How to create an array with continuous co-ordinate system


#1

For example:

How to create a one-dimensional array with co-ordinates 16.5, 89.256, … …, 283.72745 ?


#2

In 0.75 this is not possible.
But this capability is coming in the next version! Stay tuned.


#3

We’re keen to learn more about your application. As Alex has mentioned, the release we’re currently wrapping up contains support for what we’re calling “non-integer” dimensions. There are (however) a couple of gotchas and a bit of advice:

  1. Once you’ve created your array with the non-integer dimension, you can append data to it, but you can’t insert new values in between ones that already exist. The challenge is that we’re optimizing for fast manipulation of array data, and we’re not optimizing for write-intensive workloads. You will be able to UPDATE values, but not insert new ones (appending to the end along any dimension is supported).

  2. To get this feature out, we made a couple of simplifying assumptions. We assume, for example, that the number of non-integer values along any dimension will be pretty small (a max of say, 1,000,000). The idea being that array sizes are the product of dimension sizes. So if you have an array with two dimensions, and 1,000,000 values along each dimension, you have a stupendously large array. Now, because the max size here will be of the order of millions, we can use simple data structures to contain the mapping between the non-integer value and the array’s physical dimension offset, and we can replicate these indices on all nodes to make access more efficient. Suppose, say, your non-integer dimension type was a short string of 12 characters. Then if there were 1,000,000 values, the entire index will be about 12 Meg. in size.

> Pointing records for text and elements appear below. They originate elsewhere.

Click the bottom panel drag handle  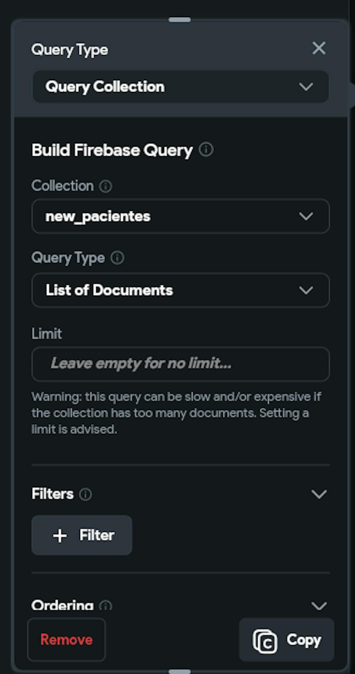(x=180, y=671)
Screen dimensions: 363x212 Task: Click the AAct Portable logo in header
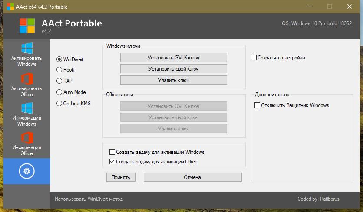tap(27, 26)
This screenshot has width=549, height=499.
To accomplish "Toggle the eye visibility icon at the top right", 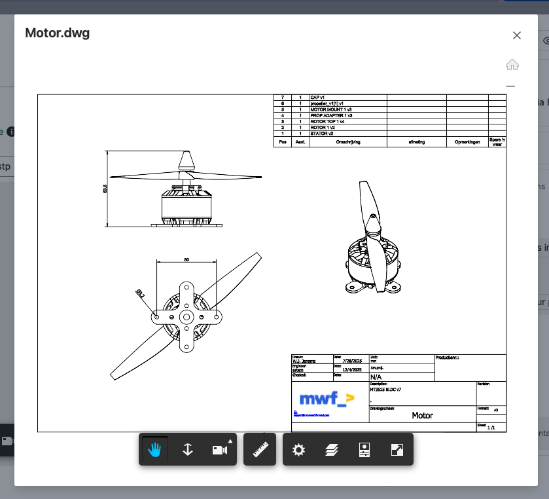I will [545, 41].
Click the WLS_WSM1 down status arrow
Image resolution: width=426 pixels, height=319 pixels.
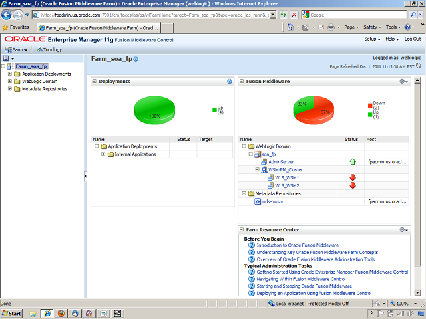[353, 177]
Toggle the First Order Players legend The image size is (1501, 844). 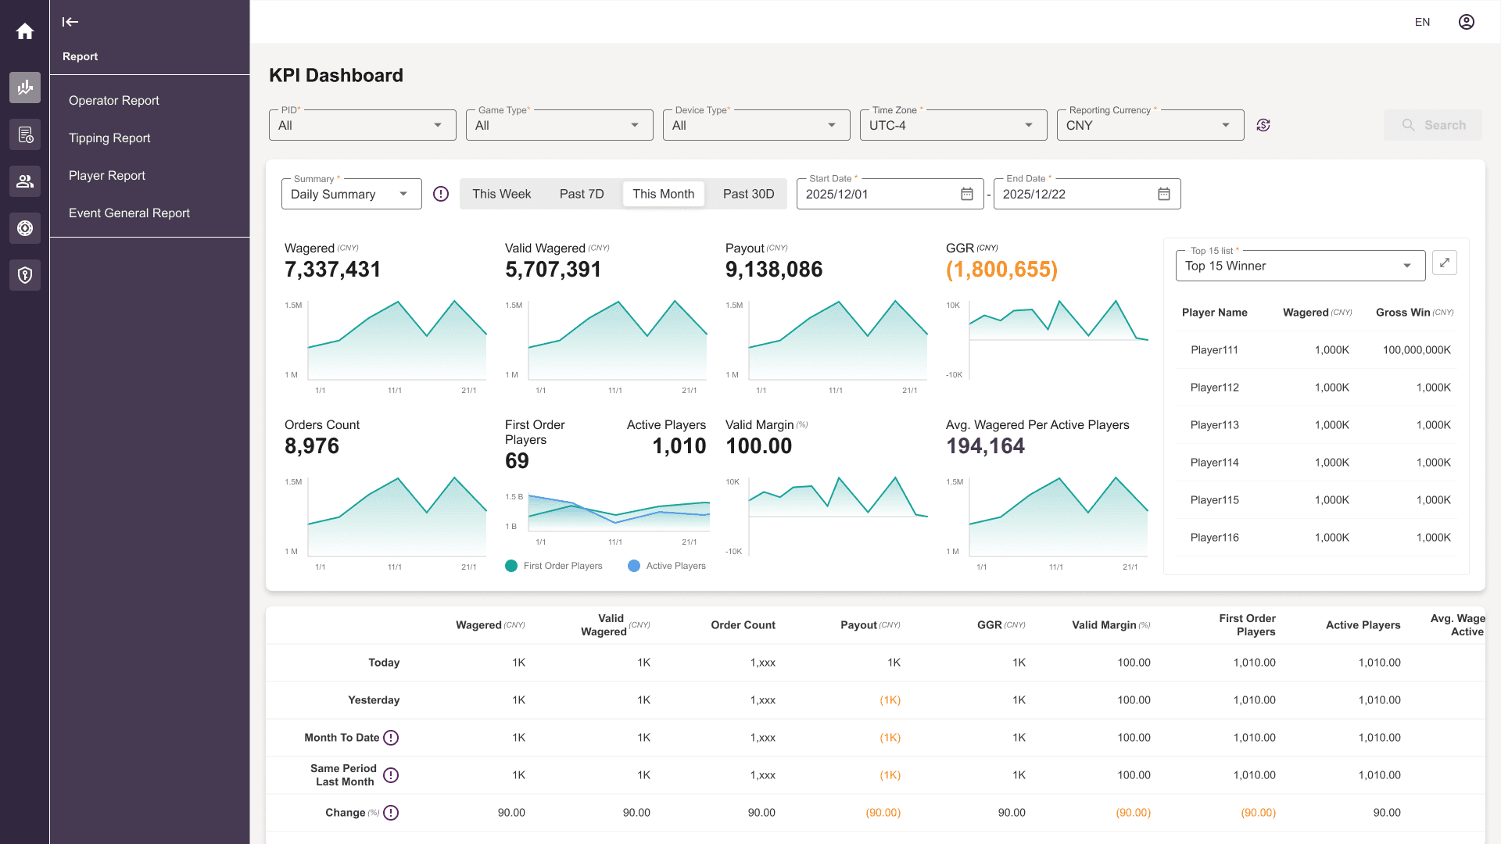[x=554, y=566]
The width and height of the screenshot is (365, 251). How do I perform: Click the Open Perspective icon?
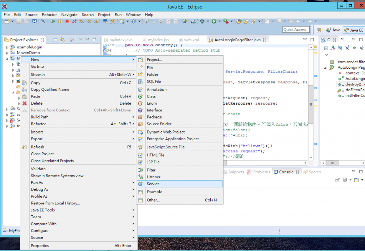coord(319,30)
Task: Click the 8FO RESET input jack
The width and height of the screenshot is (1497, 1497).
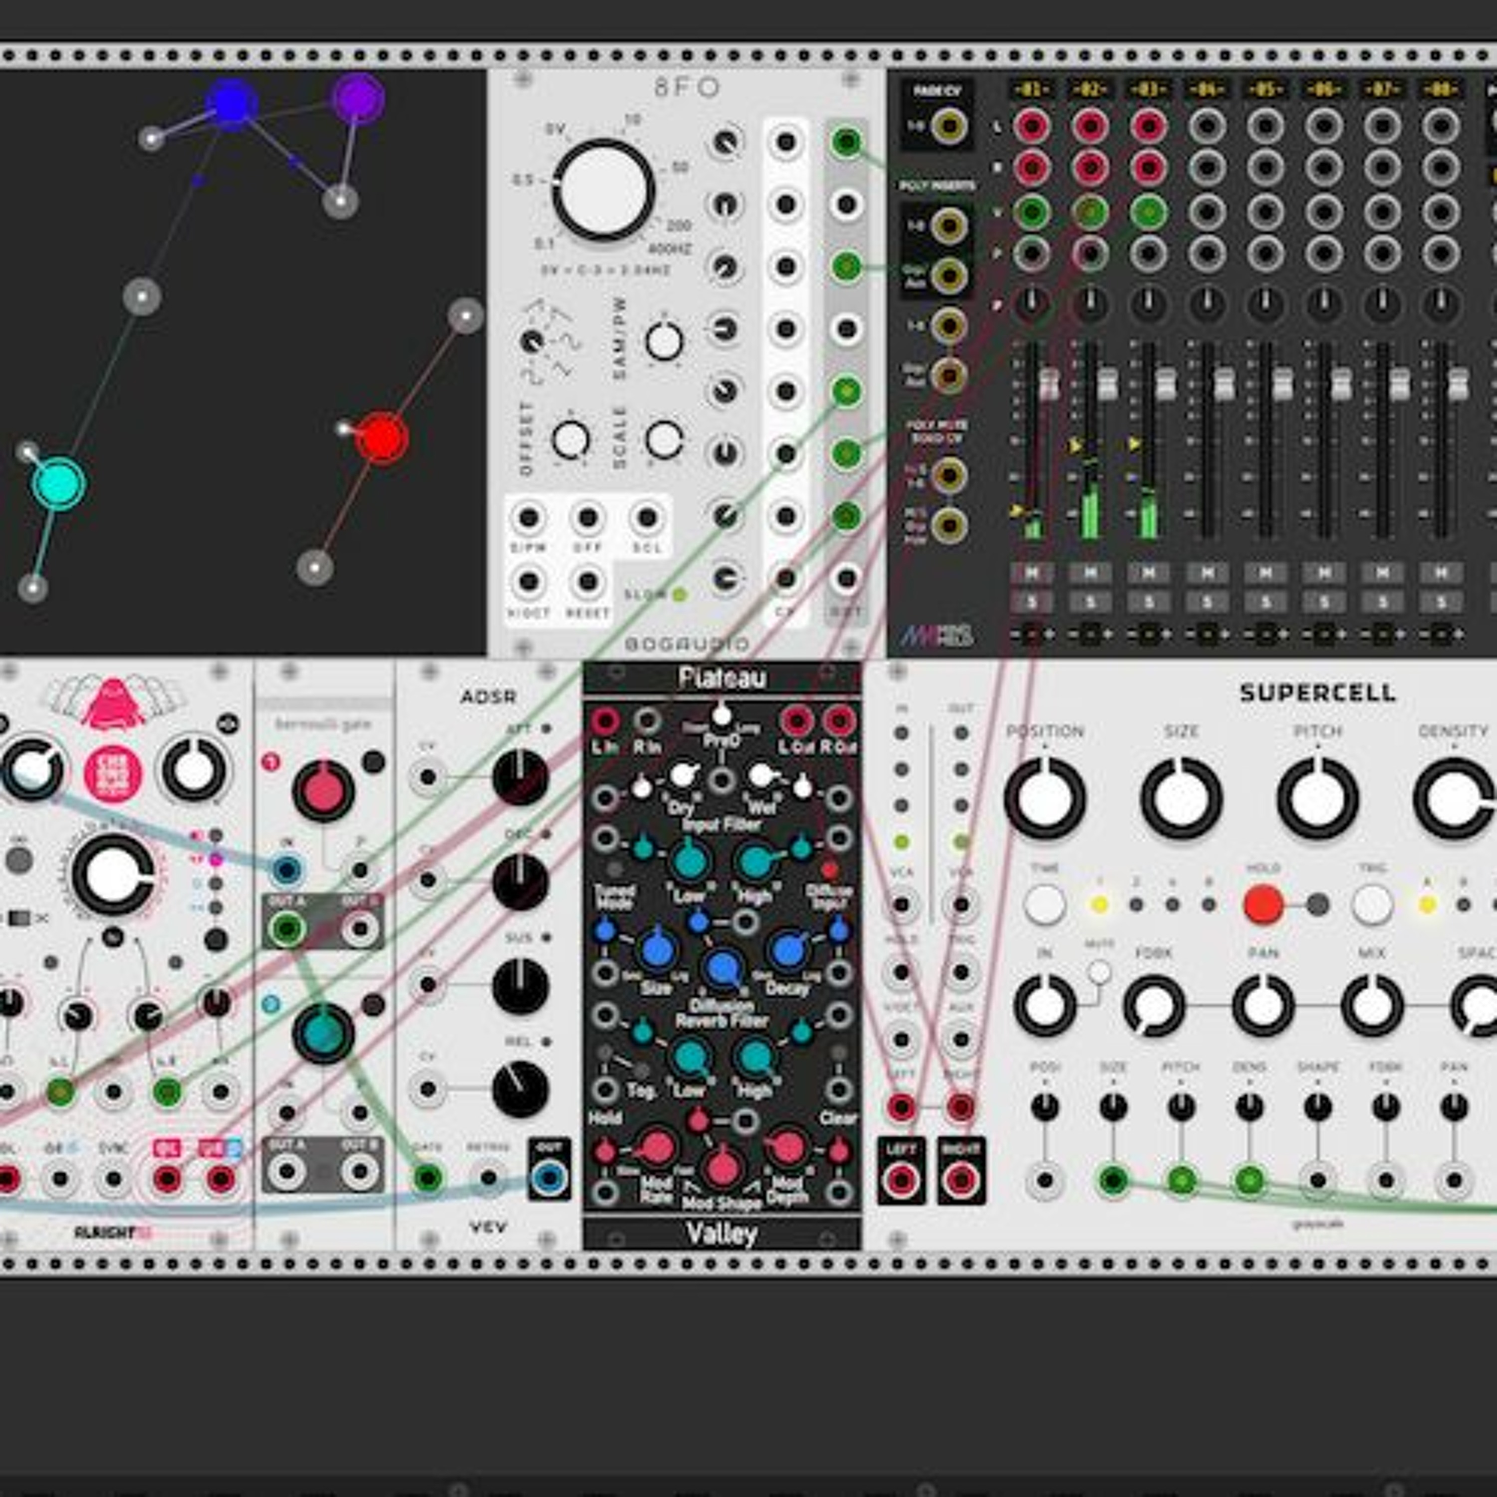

  3. This approach clearly isn’t going to work for everyone. It’s really driven by a group of early adopters who have large arrays (100s of G) that are composed from (say) 100,000 labelled entities (let’s call them “samples”: they’re usually identified with a short string), and for each entity, several thousand “measures”. Other folk have given us an entirely different use-case model for non-integer dimensions. And I think this might be closer to the OP’s issue.

Astronomer’s use a Right Ascension / Declination coordinate systems to describe the position of objects on the celestial sphere. Now - there are lots of objects (about a billion, in the US Naval Observatory Catalog), and to distinguish their positions it’s necessary to go to very fine degrees of precision - 0.2 arcseconds, or about 1/18,000 th of a degree. For testing purposes, we’ve taken this data set and loaded (some of) it. Our approach here has been simply to use the usual 64-bit integer dimensions, but to take advantage of a sparse representation.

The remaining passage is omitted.